Il fallait être bien naïf pour penser qu’une menace soudaine pût détourner le pays de ses émotions nationales et voir dans cette foule immense une société française humaniste soudée comme une seule France. Pensez donc ! Un peuple uni qui ne ferait pas plus d’amalgames entre islamistes et musulmans que ce même peuple un siècle plus tôt qui, venant assister à l’arrivée des trains de prisonniers allemands, confondait assassins et pauvres bougres allemands mobilisés dans un conflit qui les dépassait. L’exercice est cette fois plus compliqué.

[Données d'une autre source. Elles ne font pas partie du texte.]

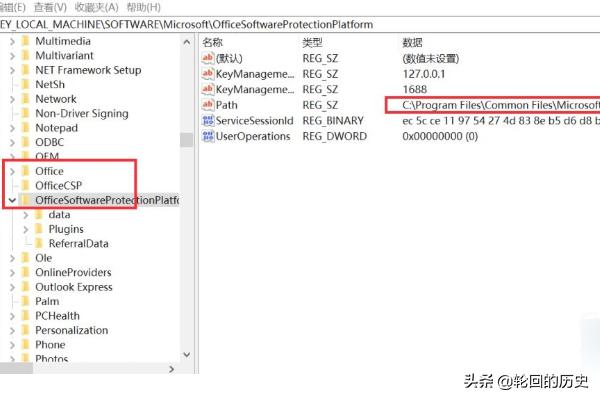This screenshot has width=600, height=400.
Task: Click the PCHealth folder icon
Action: pyautogui.click(x=25, y=316)
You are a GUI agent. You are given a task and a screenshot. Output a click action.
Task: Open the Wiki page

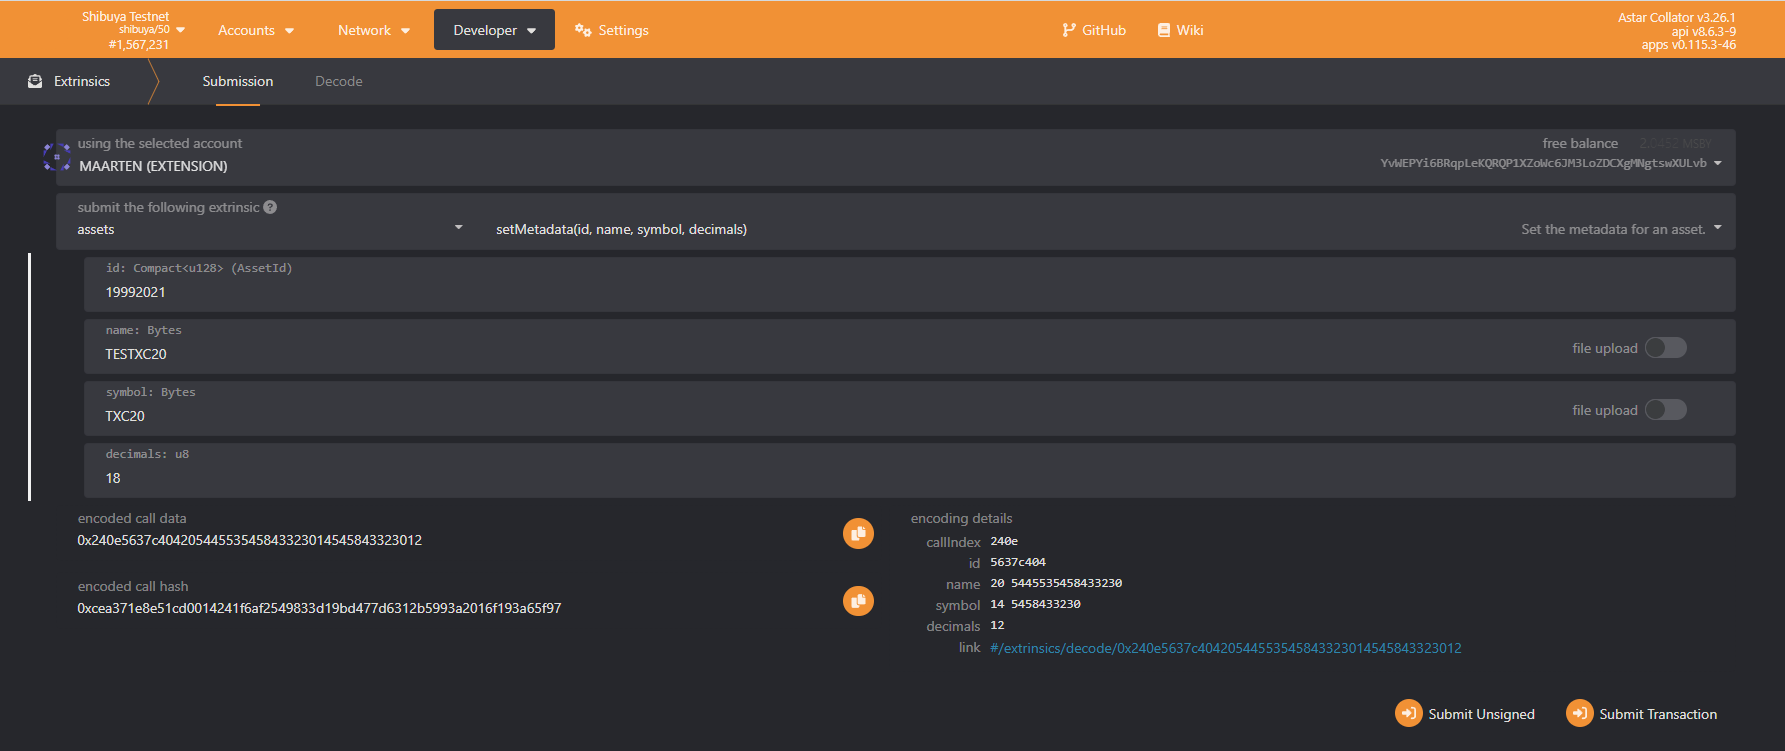[x=1180, y=30]
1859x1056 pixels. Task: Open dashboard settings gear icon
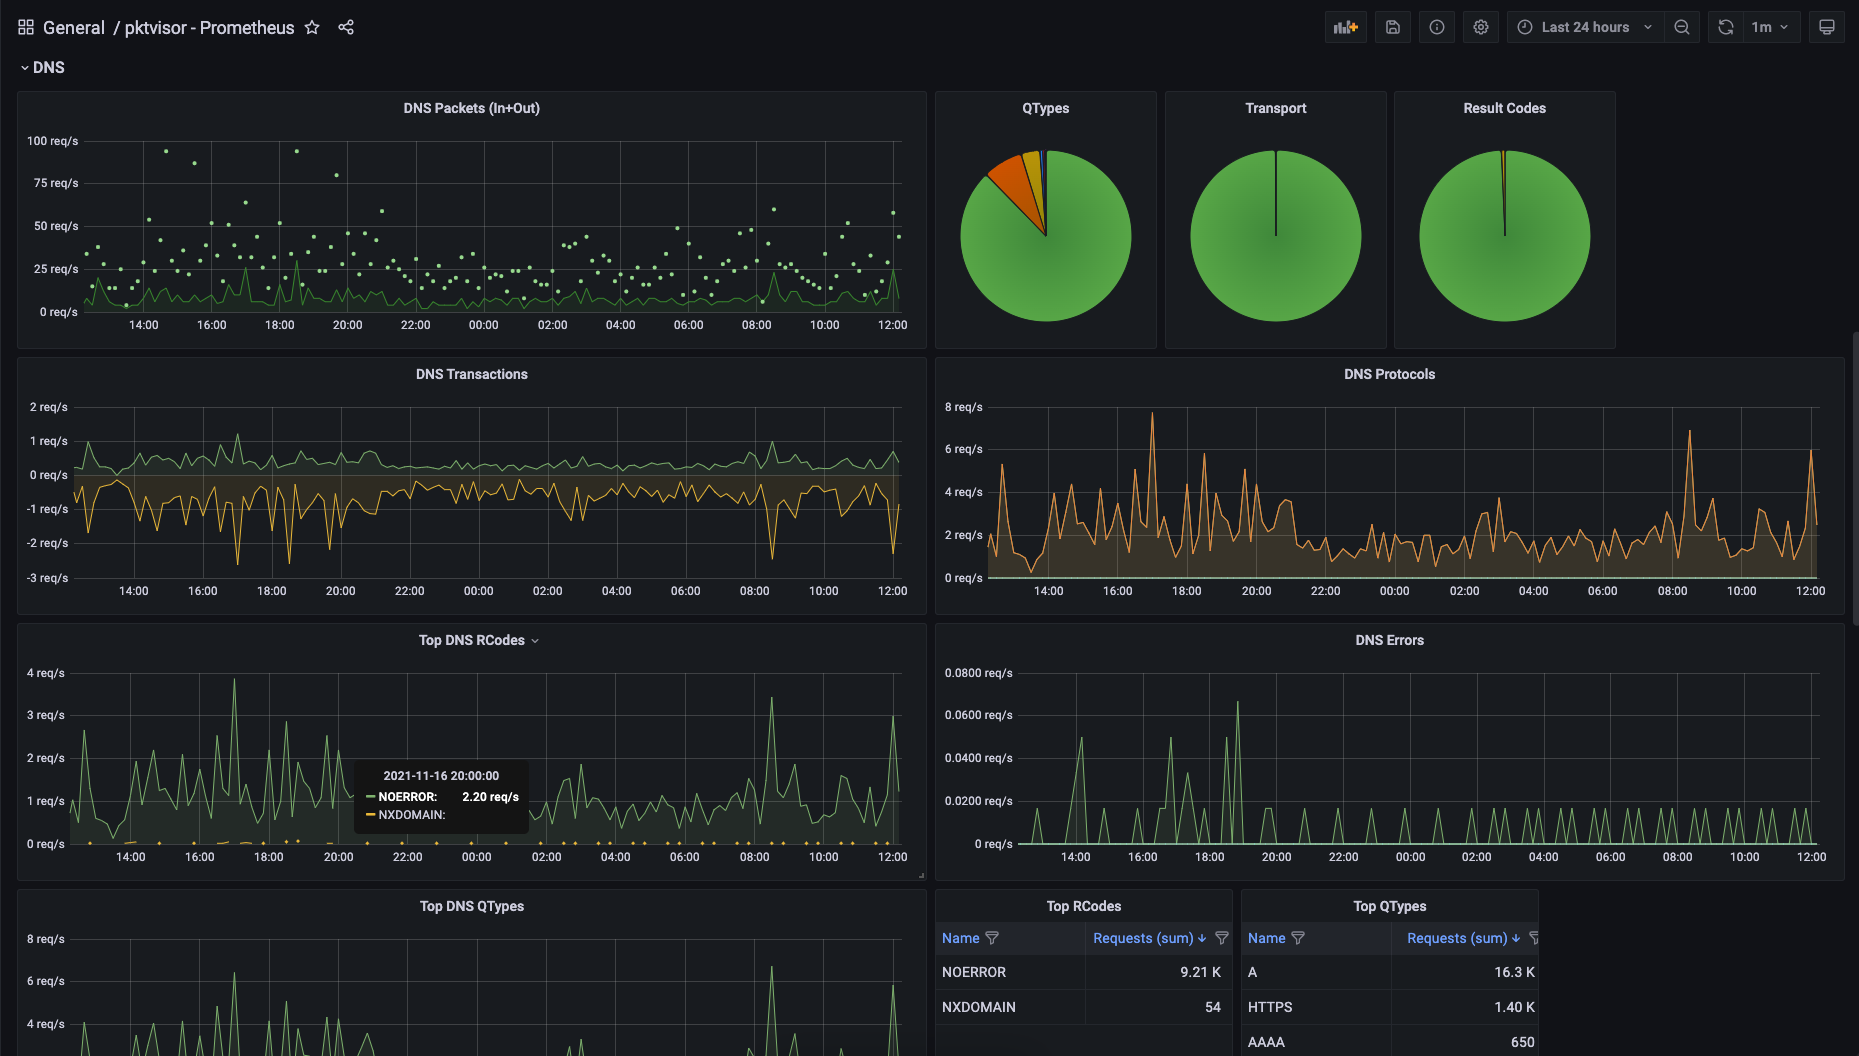[x=1481, y=27]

Pour vous, l’Allemand qui se trouvait dans la tranchée d’en face « était un homme comme vous ; à la moindre pause, il boit, il rigole… ». Cette fois, l’Ennemi est un Français. Il est juste de la religion d’en face. Tous ceux qui ne boivent pas et ne rigolent pas aux caricatures ne sont pas dangereux. Un pays catholique doit se rappeler des paroles bibliques et savoir séparer le bon grain de l’ivraie.

Il faut croire que l’histoire est une science exacte. Une menace contre la nation fait immuablement monter les mouvements nationalistes. Eté 1914, directement menacée par l’Allemagne, la France s’était très soudainement tourné vers le nationalisme, se détournant du même coup socialisme qui progressait depuis la fin du XIXème siècle. Un siècle plus tard, le parti Front National, est crédité par les sondages de 30% pour les prochaines élections départementales, soit 4 points de gagnés depuis les élections européennes de 2014. Un acte de terrorisme n’allait pas détourner le peuple français du FN. Bien au contraire. Cela fait trente ans que le FN grignote du terrain parce que cela fait trente ans que la mondialisation menace un peu plus le monde chaque jour. Le terrorisme n’est que la queue de la comète. L’avenir nous dira si le terrorisme aura fait la courte échelle au FN pour gravir les dernières marches du pouvoir suprême.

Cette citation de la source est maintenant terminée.